__Consignes de l’exercice__.
[A] D’après l’extrait choisi, de quelle communauté Spinoza a-t-il été excommunié ?
[B] Indiquez si chacune des affirmations suivantes concorde avec l’extrait choisi, en répondant par oui ou par non et en citant les mots décisifs du texte : (i) la méthode inspirée de Spinoza comporte trois éléments ; (ii) Spinoza s’est soumis après son excommunication ; (iii) l’angoisse enferme la personnalité dans des rôles douloureux issus de l’enfance.

__Extrait choisi__.
# # #

Toute rencontre du regard de l’autre provoque des affects dans la mémoire. L’angoisse agit ainsi : elle résulte d’un effet de montage inconscient qui enferme la personnalité dans des rôles douloureux issus de l’enfance. Se relever de l’angoisse, c’est se mettre à l’écoute de soi-même.« Démonter les constructions de la mémoire ».

 

L’exemple de ce travail à l’écoute de soi-même, l’effort qui consiste à résister pour sortir de cet enfermement de la mémoire est apporté par Spinoza. Excommunié de la communauté juive d’Amsterdam, Spinoza refuse de se soumettre et rejette tout ce qui pourrait apparaître comme une forme de « suicide ». Il portera toute sa vie le manteau portant les traces de son agression en pleine rue. Mais surtout, il engage un parcours intellectuel complexe qui l’amènera à prendre une place significative dans la philosophie de son temps. Au terme de cette aventure qui se traduit par la rédaction de « L’Ethique », Spinoza affirmera : « Avant j’étais pensé, maintenant, je pense ».

 

Spinoza ouvre une porte sur la méthode qui permet d’appréhender positivement l’angoisse. S’agissant de « démonter les récits dont nous sommes captifs », la méthode comprend trois éléments :

  •  se révéler à soi-même le double secret de l’angoisse. A savoir : horizontalement, identifier les récits et les montages qui nous culpabilisent ; verticalement, relever les associations inconscientes qui affectent notre mémoire, affronter le regard de l’autre et le jugement du groupe qui nous blesse.
  •  se défaire de la pseudo rationalité de la pensée opératoire qui donne un semblant de réalité aux récits simplistes et angoissants dont nous sommes prisonniers.
  •  se libérer de l’angoisse en adoptant une posture d’ouverture et d’acceptation de nos affects. Laisser libre cours à la pensée associative telle qu’elle s’exprime à travers le rêve et la métaphore. Oser s’affranchir des jugements de valeur et des cadres préconstruits de la pensée opératoire (rationnelle et normative).

# # #

__Données fournies__.
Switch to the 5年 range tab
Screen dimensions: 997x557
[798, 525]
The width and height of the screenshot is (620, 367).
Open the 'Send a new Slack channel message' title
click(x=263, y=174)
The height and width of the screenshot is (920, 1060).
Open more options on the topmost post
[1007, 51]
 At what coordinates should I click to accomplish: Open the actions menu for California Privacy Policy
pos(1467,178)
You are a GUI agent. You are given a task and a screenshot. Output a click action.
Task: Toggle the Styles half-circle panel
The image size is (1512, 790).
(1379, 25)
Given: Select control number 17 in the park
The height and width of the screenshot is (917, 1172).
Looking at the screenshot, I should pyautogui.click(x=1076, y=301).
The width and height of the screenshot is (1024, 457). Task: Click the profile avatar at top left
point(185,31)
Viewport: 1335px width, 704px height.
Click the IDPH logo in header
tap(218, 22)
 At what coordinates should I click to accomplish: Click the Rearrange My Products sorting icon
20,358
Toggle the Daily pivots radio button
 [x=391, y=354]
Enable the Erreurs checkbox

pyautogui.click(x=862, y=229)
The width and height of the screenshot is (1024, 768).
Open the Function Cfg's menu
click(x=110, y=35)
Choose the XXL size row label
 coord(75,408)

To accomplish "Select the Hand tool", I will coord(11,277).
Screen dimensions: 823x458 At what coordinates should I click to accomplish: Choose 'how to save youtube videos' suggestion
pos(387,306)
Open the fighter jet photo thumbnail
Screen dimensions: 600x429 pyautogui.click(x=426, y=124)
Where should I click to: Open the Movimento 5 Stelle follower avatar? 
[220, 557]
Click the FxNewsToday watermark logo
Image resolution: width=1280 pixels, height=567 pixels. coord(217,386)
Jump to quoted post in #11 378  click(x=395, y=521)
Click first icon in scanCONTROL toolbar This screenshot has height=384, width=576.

# # #

__Les réponses__.
[A] De la communauté juive d’Amsterdam.

[B]
(i) Oui : « la méthode comprend trois éléments ».
(ii) Non : « Spinoza refuse de se soumettre ».
(iii) Oui : « enferme la personnalité dans des rôles douloureux issus de l’enfance ».